=== Task statement ===
Each line below must be printed again exactly.

--- START ---

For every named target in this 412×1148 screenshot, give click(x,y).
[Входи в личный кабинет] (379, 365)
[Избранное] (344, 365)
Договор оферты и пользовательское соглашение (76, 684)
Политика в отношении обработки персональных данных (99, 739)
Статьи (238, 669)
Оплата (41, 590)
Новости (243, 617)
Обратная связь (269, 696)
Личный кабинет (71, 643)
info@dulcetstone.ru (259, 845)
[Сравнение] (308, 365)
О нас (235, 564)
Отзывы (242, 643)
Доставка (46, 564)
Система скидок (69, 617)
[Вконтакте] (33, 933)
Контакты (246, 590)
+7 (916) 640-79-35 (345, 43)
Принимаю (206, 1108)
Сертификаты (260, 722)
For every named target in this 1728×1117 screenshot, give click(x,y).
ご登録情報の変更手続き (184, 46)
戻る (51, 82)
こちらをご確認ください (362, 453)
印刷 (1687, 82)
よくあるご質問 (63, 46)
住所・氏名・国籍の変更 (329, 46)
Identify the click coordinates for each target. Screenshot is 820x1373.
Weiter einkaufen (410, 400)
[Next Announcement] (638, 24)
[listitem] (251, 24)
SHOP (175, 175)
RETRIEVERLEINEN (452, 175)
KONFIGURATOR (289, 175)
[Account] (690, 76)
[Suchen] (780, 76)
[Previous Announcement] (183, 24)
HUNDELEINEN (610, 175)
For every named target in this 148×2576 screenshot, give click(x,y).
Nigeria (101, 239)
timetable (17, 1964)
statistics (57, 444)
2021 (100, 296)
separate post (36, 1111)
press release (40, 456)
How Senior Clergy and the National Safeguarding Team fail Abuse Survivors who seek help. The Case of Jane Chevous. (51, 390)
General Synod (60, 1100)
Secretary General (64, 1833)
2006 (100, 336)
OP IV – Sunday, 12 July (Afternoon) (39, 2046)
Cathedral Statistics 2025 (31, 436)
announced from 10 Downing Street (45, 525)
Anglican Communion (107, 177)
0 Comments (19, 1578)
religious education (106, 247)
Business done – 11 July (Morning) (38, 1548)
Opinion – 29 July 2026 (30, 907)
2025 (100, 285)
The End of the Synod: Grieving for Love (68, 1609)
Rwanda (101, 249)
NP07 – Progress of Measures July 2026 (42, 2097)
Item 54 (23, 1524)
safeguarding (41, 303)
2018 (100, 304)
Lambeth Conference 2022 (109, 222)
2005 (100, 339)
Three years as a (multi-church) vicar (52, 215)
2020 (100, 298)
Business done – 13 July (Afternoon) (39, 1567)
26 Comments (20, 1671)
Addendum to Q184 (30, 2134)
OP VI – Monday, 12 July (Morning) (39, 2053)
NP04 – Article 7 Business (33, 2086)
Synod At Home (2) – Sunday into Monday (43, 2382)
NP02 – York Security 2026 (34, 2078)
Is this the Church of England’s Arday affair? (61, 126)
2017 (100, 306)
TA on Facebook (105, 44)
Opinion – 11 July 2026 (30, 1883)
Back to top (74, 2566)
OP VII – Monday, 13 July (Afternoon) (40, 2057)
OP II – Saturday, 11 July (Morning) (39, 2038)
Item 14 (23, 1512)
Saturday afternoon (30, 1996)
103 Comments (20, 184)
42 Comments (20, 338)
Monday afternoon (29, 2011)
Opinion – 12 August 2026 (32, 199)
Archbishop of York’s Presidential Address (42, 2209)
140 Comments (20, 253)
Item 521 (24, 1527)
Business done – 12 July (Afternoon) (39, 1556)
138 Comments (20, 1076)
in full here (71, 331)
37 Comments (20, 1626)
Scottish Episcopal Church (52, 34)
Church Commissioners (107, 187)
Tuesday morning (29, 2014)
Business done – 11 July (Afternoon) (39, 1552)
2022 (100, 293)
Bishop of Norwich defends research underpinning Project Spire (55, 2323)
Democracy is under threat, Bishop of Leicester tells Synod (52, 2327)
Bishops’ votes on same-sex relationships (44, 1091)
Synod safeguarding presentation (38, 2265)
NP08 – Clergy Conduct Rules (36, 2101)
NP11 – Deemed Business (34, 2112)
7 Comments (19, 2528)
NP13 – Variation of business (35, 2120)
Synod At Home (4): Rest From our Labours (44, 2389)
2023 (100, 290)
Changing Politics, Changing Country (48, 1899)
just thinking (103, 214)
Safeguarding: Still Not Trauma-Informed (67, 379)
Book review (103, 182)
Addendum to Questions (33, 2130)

--- END ---

=== Solution to the problem ===
For every named target in this 412×1148 screenshot, give click(x,y).
[Входи в личный кабинет] (379, 365)
[Избранное] (344, 365)
Договор оферты и пользовательское соглашение (76, 684)
Политика в отношении обработки персональных данных (99, 739)
Статьи (238, 669)
Оплата (41, 590)
Новости (243, 617)
Обратная связь (269, 696)
Личный кабинет (71, 643)
info@dulcetstone.ru (259, 845)
[Сравнение] (308, 365)
О нас (235, 564)
Отзывы (242, 643)
Доставка (46, 564)
Система скидок (69, 617)
[Вконтакте] (33, 933)
Контакты (246, 590)
+7 (916) 640-79-35 (345, 43)
Принимаю (206, 1108)
Сертификаты (260, 722)
For every named target in this 1728×1117 screenshot, give click(x,y).
ご登録情報の変更手続き (184, 46)
戻る (51, 82)
こちらをご確認ください (362, 453)
印刷 (1687, 82)
よくあるご質問 (63, 46)
住所・氏名・国籍の変更 (329, 46)
Identify the click coordinates for each target. Screenshot is 820x1373.
Weiter einkaufen (410, 400)
[Next Announcement] (638, 24)
[listitem] (251, 24)
SHOP (175, 175)
RETRIEVERLEINEN (452, 175)
KONFIGURATOR (289, 175)
[Account] (690, 76)
[Suchen] (780, 76)
[Previous Announcement] (183, 24)
HUNDELEINEN (610, 175)
For every named target in this 148×2576 screenshot, give click(x,y).
Nigeria (101, 239)
timetable (17, 1964)
statistics (57, 444)
2021 (100, 296)
separate post (36, 1111)
press release (40, 456)
How Senior Clergy and the National Safeguarding Team fail Abuse Survivors who seek help. The Case of Jane Chevous. (51, 390)
General Synod (60, 1100)
Secretary General (64, 1833)
2006 (100, 336)
OP IV – Sunday, 12 July (Afternoon) (39, 2046)
Cathedral Statistics 2025 (31, 436)
announced from 10 Downing Street (45, 525)
Anglican Communion (107, 177)
0 Comments (19, 1578)
religious education (106, 247)
Business done – 11 July (Morning) (38, 1548)
Opinion – 29 July 2026 (30, 907)
2025 (100, 285)
The End of the Synod: Grieving for Love (68, 1609)
Rwanda (101, 249)
NP07 – Progress of Measures July 2026 (42, 2097)
Item 54 (23, 1524)
safeguarding (41, 303)
2018 (100, 304)
Lambeth Conference 2022 (109, 222)
2005 (100, 339)
Three years as a (multi-church) vicar (52, 215)
2020 (100, 298)
Business done – 13 July (Afternoon) (39, 1567)
26 Comments (20, 1671)
Addendum to Q184 (30, 2134)
OP VI – Monday, 12 July (Morning) (39, 2053)
NP04 – Article 7 Business (33, 2086)
Synod At Home (2) – Sunday into Monday (43, 2382)
NP02 – York Security 2026 (34, 2078)
Is this the Church of England’s Arday affair? (61, 126)
2017 (100, 306)
TA on Facebook (105, 44)
Opinion – 11 July 2026 (30, 1883)
Back to top (74, 2566)
OP VII – Monday, 13 July (Afternoon) (40, 2057)
OP II – Saturday, 11 July (Morning) (39, 2038)
Item 14 (23, 1512)
Saturday afternoon (30, 1996)
103 Comments (20, 184)
42 Comments (20, 338)
Monday afternoon (29, 2011)
Opinion – 12 August 2026 (32, 199)
Archbishop of York’s Presidential Address (42, 2209)
140 Comments (20, 253)
Item 521 (24, 1527)
Business done – 12 July (Afternoon) (39, 1556)
138 Comments (20, 1076)
in full here (71, 331)
37 Comments (20, 1626)
Scottish Episcopal Church (52, 34)
Church Commissioners (107, 187)
Tuesday morning (29, 2014)
Business done – 11 July (Afternoon) (39, 1552)
2022 (100, 293)
Bishop of Norwich defends research underpinning Project Spire (55, 2323)
Democracy is under threat, Bishop of Leicester tells Synod (52, 2327)
Bishops’ votes on same-sex relationships (44, 1091)
Synod safeguarding presentation (38, 2265)
NP08 – Clergy Conduct Rules (36, 2101)
NP11 – Deemed Business (34, 2112)
7 Comments (19, 2528)
NP13 – Variation of business (35, 2120)
Synod At Home (4): Rest From our Labours (44, 2389)
2023 (100, 290)
Changing Politics, Changing Country (48, 1899)
just thinking (103, 214)
Safeguarding: Still Not Trauma-Informed (67, 379)
Book review (103, 182)
Addendum to Questions (33, 2130)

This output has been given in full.